This has impact on genetic interests. Looking merely at gene frequencies, English-Bantu matings can recover their loss of genetic kin interests by doubling the number of children (although this “recovery” is a one-shot deal). However, by taking into account the genetic interests inherent in those reproducible overall (overall, not exact) patterns of genetic combinations which are characteristic of different ethnies we observe that English-Bantu matings are an enormous loss of genetic interest, regardless of the number of children produced. This is because in the next generation both the English and Bantu lose the reproduction of the particular range of ethnic-specific patterns of allele combinations characteristic of each population.
Let’s consider this some more, and bring back the recombination issue. A population “X” is characterized by, let us say, particular distinctive gene frequencies for alleles at loci A, B, C. D etc. Another population, “Y”, is characterized by different frequencies of alleles at those same loci. Looking at this from the perspective of gene frequencies only, exogamy between these populations will decrease genetic interests by diminishing the frequencies of particular alleles in a specific number of offspring. In theory, having more children could compensate, if we ignore the practical considerations outlined above (points 1 to 4 above) which ensure that this compensation never actually takes place.
But what about the genetic patterns? Let’s take population X. In generation 1, we may observe that the frequency of a particular pattern of alleles at these loci is 0.25, a different pattern is 0.15, etc. The next generation, again assuming endogamy, may exhibit frequencies of these patterns of 0.30 and 0.20. These changes would be due to genetic recombination. In the third generation, the frequencies may be 0.28 and 0.22. The patterns are not being exactly recreated at the same levels, but the overall pattern remains the same: the pattern of a range of frequencies, characteristic of this unmixed population, is maintained. And it is precisely this generation-to-generation maintenance of specific macro-patterns of gene frequencies that is heritable information: a genetic interest.
However, after a massive admixture event between populations X and Y, regardless of the number of children created that may “compensate” for individual gene frequencies, the patterns may be at frequencies of only 0.03 and 0.01. Or perhaps the patterns may be lost entirely, and only reformed at very low frequencies (or not at all) after several more generations of the hybrids mating with each other. The greater the size of the pattern, the smaller the chances of it being re-assembled in subsequent hybrid generations.
So, the card shuffling analogy comes to the fore again: with endogamy, genetic recombination shuffles the allelic cards of the same genetic deck, altering the micro-patterns of gene frequencies and changing, within a prescribed population-specific range, the frequencies of different micro-patterns. Thus, the overall macro-pattern is maintained.

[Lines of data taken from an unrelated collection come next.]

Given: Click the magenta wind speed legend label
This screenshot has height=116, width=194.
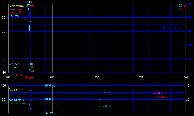Looking at the screenshot, I should point(161,93).
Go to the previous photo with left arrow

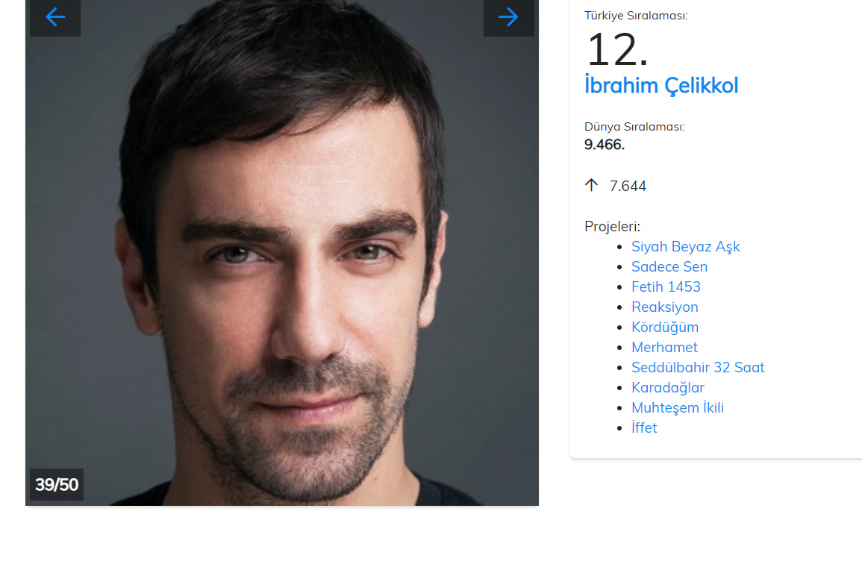pos(55,17)
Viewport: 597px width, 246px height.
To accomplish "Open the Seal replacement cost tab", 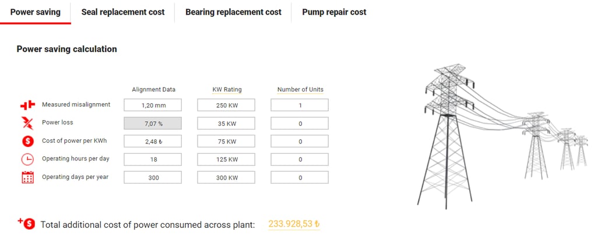I will (123, 12).
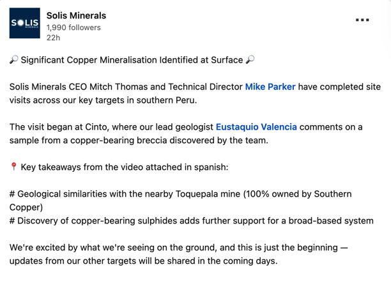Viewport: 391px width, 281px height.
Task: Click the 'Key takeaways from the video' line
Action: 125,167
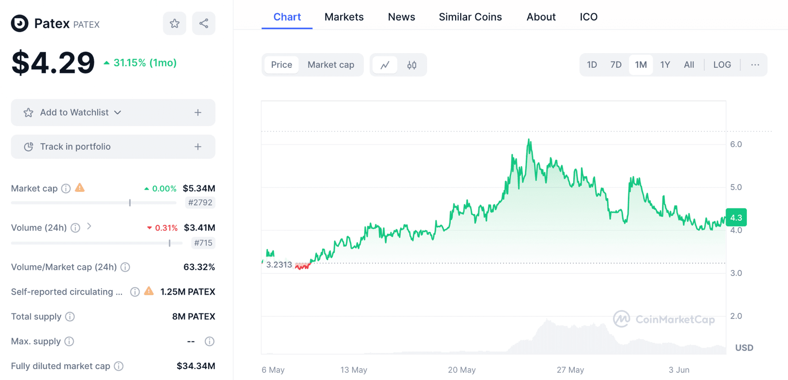Viewport: 788px width, 380px height.
Task: Click the share icon next to Patex
Action: point(204,23)
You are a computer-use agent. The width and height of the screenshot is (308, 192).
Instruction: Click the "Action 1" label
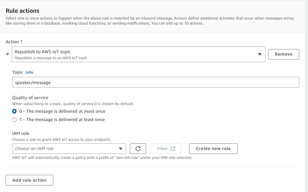[14, 42]
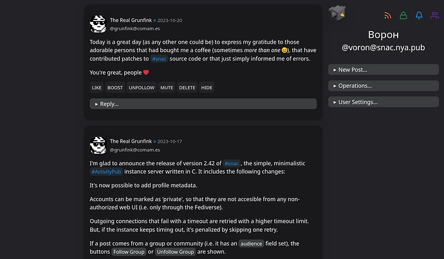Expand the Reply box under the first post
This screenshot has height=259, width=444.
point(203,103)
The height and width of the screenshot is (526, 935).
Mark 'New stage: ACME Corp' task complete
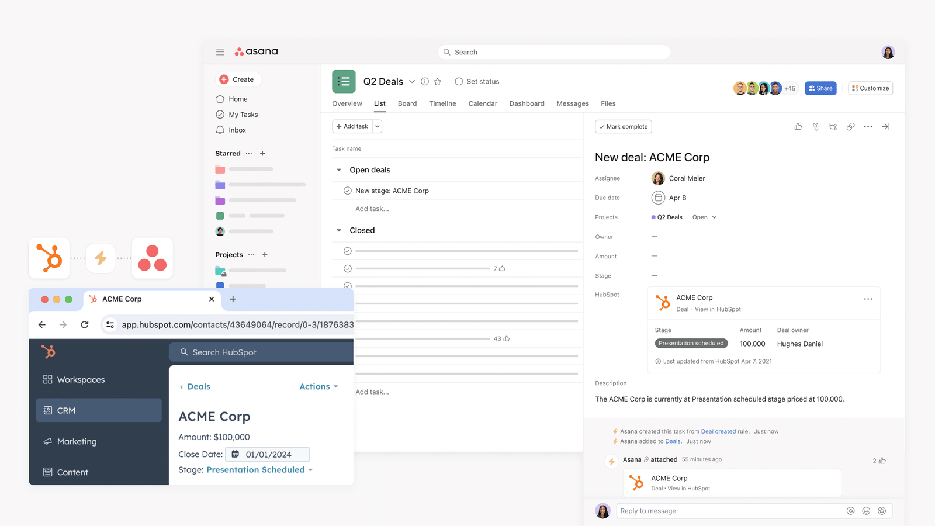tap(348, 191)
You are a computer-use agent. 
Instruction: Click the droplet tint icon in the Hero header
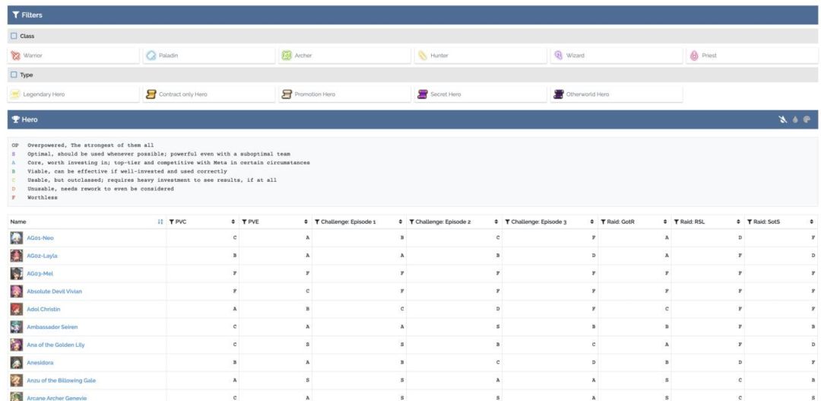[795, 119]

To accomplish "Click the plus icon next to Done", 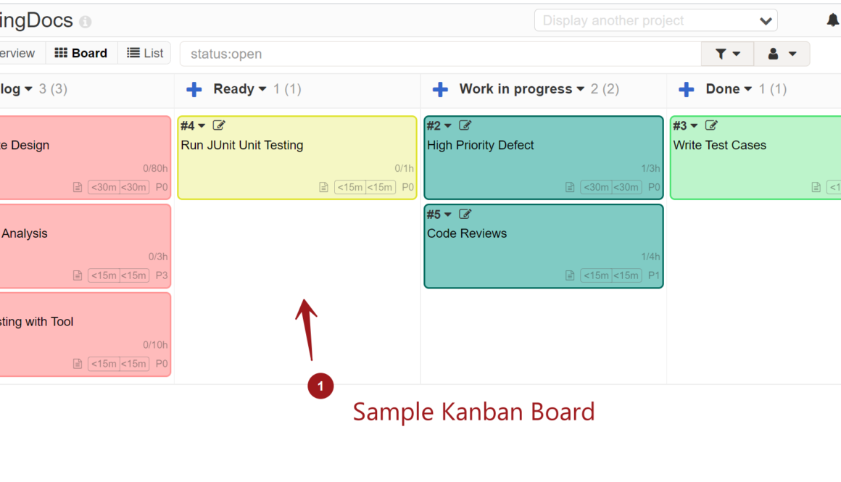I will [686, 89].
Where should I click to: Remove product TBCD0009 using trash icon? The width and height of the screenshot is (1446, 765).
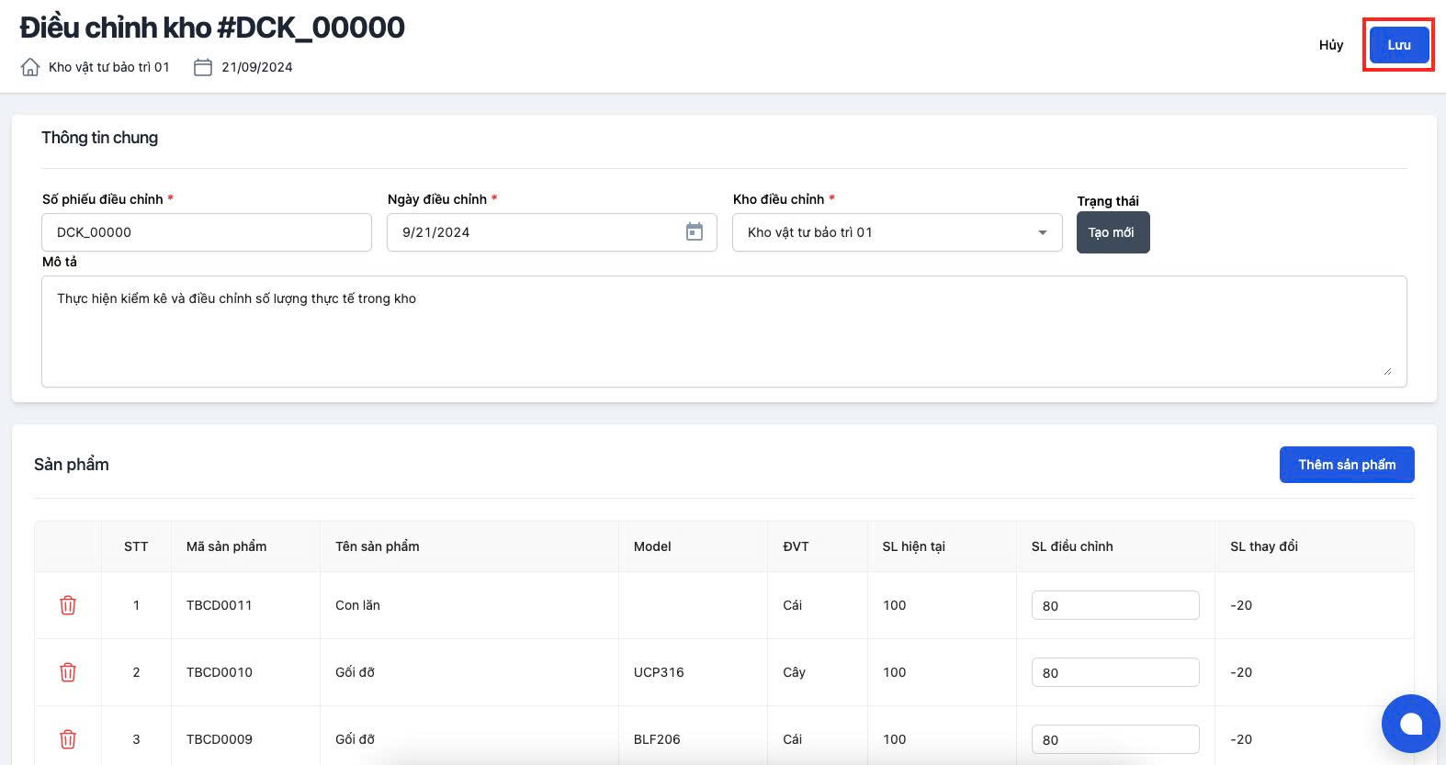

In contrast, exogamy introduces into the mix genetic cards from an alien deck, reshuffling the two sets together so as to diminish the frequencies of the micro-patterns to levels not characteristic of the original populations, and disrupting the macro-patterns altogether. Reproducible genetic information is lost; hence, genetic interests are lost, regardless of the number of children produced.
Using a phenotypic example may help illustrate this further (although the gene frequencies in question need not be of such phenotypically-relevant genes). Let us consider a North European population characterized by patterns of genes coding for eye and hair color, skin complexion, nose shape, head shape etc, so that in each generation a reasonably reproducible fraction of the population will be blonde, blue-eyed, fair-skinned, straight-nosed and long-headed. The exact frequency of such a phenotype may change slightly each generation because of genetic recombination, but will stay within a range, assuming the maintenance of endogamy. Perhaps in one generation the frequency of such a phenotype will be 0.60, in another 0.50, in another 0.67 etc, but there will be a reproducible range that is characteristic of the unmixed population and reflects the underlying genetic structure. Given marked admixture with Bantus - even if enough extra children are produced to “compensate” for changes in gene frequencies - the patterns will be disrupted. The frequency of the combinations in question will be drastically reduced, perhaps eliminated if complete panmixia occurs with two equal-sized populations. Subsequent generations may exhibit a small fraction of people with some of the traits clustering, but very, very few, if any, will exhibit all the traits together in the same form as the original “Nordic” population. Regardless of the exact frequency of “throwbacks” the point is clear: a dramatic loss of heritable genetic information - particular frequencies of specific gene patterns - has taken place and, hence, a large loss of genetic interests regardless of the number of children produced.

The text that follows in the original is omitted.